Largely positive of the episode, Matt Fowler of IGN opined that Michael's two reality storyline was "undiscussed", in turn lacking the "emotional and thematic connector between the two worlds; making them feel totally separate and not part of an individual's enclosed psyche." While Fowler appreciated the "green reality" being in a "suitable and satisfactory manner", he "didn't care all that much about [it]". He was disappointed with the absence of Michael's "thriving" therapy sessions in this episode. Fowler was more positive of the "red reality"; he too appreciated the character of Emma, though he found her moving in with the Brittens "wonky". He concluded that he liked the "ambient, new-agey" background music, and said "while 'Slack Water' was a good episode, it also wasn't the best that this show can do".

Writing for Screen Rant, Kevin Yeoman enjoyed this episode more than the previous one; he opined that "Slack Water" puts an emphasis on characters. Despite this, he commented that the episode felt "dull" due to the "noticeable absence of not only Rex, but also Dr.
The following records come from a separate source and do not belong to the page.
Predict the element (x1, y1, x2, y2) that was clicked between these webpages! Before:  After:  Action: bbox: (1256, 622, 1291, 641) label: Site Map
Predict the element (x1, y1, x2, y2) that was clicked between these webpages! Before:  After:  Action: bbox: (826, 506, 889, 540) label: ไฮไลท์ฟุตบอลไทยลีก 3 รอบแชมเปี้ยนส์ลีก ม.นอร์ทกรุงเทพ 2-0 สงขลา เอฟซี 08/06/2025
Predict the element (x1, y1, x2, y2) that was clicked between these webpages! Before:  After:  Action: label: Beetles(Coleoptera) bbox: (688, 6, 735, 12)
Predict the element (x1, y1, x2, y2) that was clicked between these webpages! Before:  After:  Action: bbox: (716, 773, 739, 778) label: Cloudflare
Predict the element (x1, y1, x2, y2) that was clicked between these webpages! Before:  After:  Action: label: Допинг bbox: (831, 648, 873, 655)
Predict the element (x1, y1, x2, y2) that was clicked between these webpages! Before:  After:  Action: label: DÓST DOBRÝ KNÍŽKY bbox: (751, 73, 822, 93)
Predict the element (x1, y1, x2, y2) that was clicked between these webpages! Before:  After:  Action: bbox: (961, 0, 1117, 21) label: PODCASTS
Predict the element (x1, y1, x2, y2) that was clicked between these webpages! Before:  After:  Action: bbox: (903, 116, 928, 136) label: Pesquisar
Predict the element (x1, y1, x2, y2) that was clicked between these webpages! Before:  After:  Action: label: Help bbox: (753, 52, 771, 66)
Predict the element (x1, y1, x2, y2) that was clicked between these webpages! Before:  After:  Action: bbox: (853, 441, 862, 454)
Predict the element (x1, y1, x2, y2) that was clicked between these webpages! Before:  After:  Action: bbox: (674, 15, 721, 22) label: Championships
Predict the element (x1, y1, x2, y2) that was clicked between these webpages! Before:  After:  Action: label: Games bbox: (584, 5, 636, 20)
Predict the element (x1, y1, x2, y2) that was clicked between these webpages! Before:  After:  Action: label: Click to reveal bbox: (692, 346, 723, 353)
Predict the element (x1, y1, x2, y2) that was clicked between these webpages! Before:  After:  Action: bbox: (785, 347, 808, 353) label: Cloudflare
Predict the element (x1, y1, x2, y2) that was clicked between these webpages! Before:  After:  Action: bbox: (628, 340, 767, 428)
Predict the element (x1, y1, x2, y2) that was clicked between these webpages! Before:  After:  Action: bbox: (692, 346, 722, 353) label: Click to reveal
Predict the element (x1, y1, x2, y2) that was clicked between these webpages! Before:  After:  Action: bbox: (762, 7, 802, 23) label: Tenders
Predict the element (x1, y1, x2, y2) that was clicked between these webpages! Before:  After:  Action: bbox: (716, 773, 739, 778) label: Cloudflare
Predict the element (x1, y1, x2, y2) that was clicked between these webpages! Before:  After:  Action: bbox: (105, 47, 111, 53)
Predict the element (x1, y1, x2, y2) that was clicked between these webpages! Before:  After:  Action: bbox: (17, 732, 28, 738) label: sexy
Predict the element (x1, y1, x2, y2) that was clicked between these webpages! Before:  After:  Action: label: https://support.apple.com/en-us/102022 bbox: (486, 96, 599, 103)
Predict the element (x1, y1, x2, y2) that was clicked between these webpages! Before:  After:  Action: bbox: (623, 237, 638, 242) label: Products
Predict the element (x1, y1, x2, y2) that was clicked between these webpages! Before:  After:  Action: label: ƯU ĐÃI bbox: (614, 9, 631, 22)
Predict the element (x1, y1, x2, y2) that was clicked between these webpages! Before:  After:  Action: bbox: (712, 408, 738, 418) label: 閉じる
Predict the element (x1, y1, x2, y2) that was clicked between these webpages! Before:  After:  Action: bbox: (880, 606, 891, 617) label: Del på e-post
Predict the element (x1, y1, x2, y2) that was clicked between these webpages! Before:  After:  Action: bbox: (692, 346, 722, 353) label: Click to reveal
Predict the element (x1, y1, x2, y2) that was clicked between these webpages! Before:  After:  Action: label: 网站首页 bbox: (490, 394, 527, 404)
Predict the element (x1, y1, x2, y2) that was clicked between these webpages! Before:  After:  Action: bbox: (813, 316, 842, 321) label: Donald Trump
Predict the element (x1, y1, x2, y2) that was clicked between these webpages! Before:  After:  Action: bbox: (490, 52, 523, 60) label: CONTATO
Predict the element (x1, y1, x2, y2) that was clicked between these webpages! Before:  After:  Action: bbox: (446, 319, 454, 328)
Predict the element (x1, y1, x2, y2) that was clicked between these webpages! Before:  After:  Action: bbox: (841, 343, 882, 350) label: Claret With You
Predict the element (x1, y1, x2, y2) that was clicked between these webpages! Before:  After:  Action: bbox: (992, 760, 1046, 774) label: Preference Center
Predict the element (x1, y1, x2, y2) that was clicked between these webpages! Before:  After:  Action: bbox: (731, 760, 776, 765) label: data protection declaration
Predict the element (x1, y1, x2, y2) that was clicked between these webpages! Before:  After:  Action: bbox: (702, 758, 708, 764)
Lee (B.D. Wong) and Dr. Evans (Cherry Jones)". Yeoman wrote, overall: "Even though the last two weeks have felt strangely sub par with the rest of the season, the episodes themselves have remained entertaining in large part to the fantastic performances of everyone involved – though special consideration must go to Isaacs and Allen, for obvious reasons." Nick McHatton of TV Fanatic gave the episode 4.0 stars out of 5.0, and said "Slack Water" was "one of the poorer episodes", calling the "green reality" "underwhelming" and the "red reality" "awkward".

Den of Geeks Caroline Preece was highly critical of the episode, writing: "The central mystery has all but ironed out by the show's events and producer's comments, and the character of Michael has become little more than a casual observer of his own life." Preece opined that this episode may have led to the show's cancellation, though she appreciated the acting, adding: "While I think the acting on the show is quite fabulous, and the weekly case as good as the best police procedurals on TV, the use of the show's unique dual reality format has been underwhelming, and the unfolding of its mystery far too slow." Preece was also more positive of the "red reality", though she was "not entirely sure where the writers are heading with [the pregnancy] storyline".